The Purdue Boilermakers have had a noticeably tough time making the Final Four over the years. They have also struggled to make the Elite Eight. If a team doesn’t get to the Elite Eight, it can’t take the next step toward college basketball’s Holy Grail. Ryan Cline made sure his school cleared one hurdle so that it can surmount the bigger one which lies ahead.
Cline had the shooting night of his life to carry Purdue into overtime and past the Tennessee Volunteers, 99-94, in a memorable South Regional semifinal. The victory puts Purdue in the Elite Eight for the first time since 2000. The Boilermakers are now in position to reach their first Final Four since 1980 if they can defeat the Virginia Cavaliers this Saturday night in Louisville.
Cline — even more than Carsen Edwards — is the reason the Boilermakers are still alive. One sequence, more than any other, deserved to be seen as the moment Purdue rescued itself after blowing an 18-point second-half lead to the resolute Vols, who never quit after staring at a massive deficit.

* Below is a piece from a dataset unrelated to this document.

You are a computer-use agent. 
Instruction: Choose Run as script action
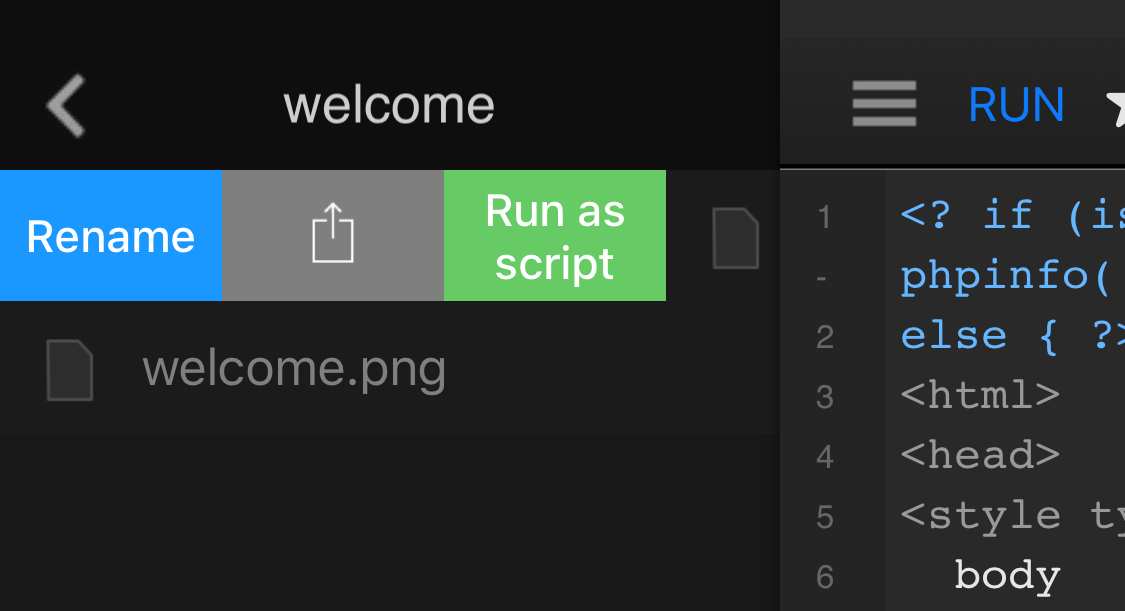[554, 236]
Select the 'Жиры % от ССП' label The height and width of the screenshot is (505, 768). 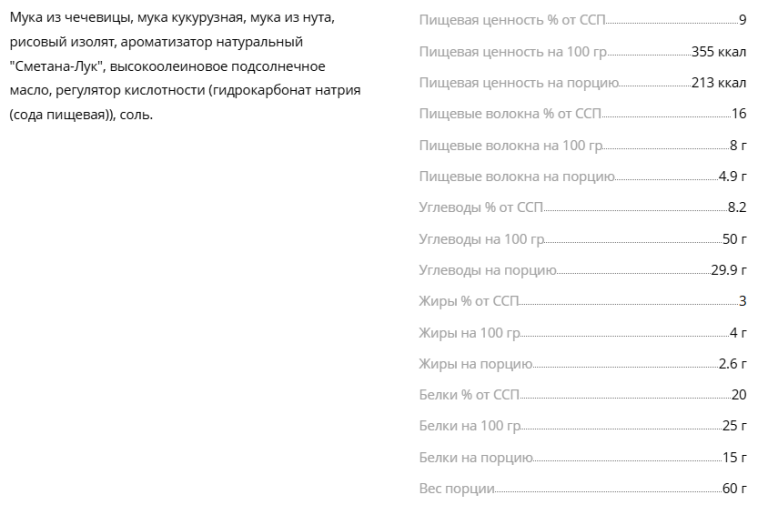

There were roughly 50 seconds left in regulation with Tennessee leading Purdue, 80-77. The Vols had outscored Purdue by 21 points in a portion of the second half to surge ahead by three. Tennessee’s Grant Williams picked up Cline at the top of the key. For roughly 10 seconds, Williams succeeded in taking away Cline’s shooting hand for a 3-point shot.
Then Cline drove to the basket, roughly five feet inside the 3-point arc. Williams might have thought Cline was abandoning the three, so he ran with Cline’s dribble.
Then it happened: Cline stopped his forward-moving dribble and used a power dribble in reverse to move six feet backward. He jumped behind the 3-point arc. Williams was unable to chase him and stay on his shooting hand. Williams briefly lost focus, but Cline had a plan all along to lull Williams into a false sense of security (“He’s NOT taking a three here”) and then abruptly move behind the 3-point line.
Cline had to do all that to begin with. Then — once he had created space for his shot — he still had to hit it.
He did.
Cline hit 7 of 10 triples and was 10 of 13 on the night for Purdue, providing a level of shooting Carsen Edwards didn’t come all that close to matching. Yet, more than his game-long skill and accuracy, it was that one play — faking out a defender to drive and then retreating for a tying three in the latter stages of regulation — which Ryan Cline will treasure from this game.
Cline will treasure that late, defining play as long as he lives. Purdue will treasure that game against Tennessee if it can win one more game against Virginia on Saturday.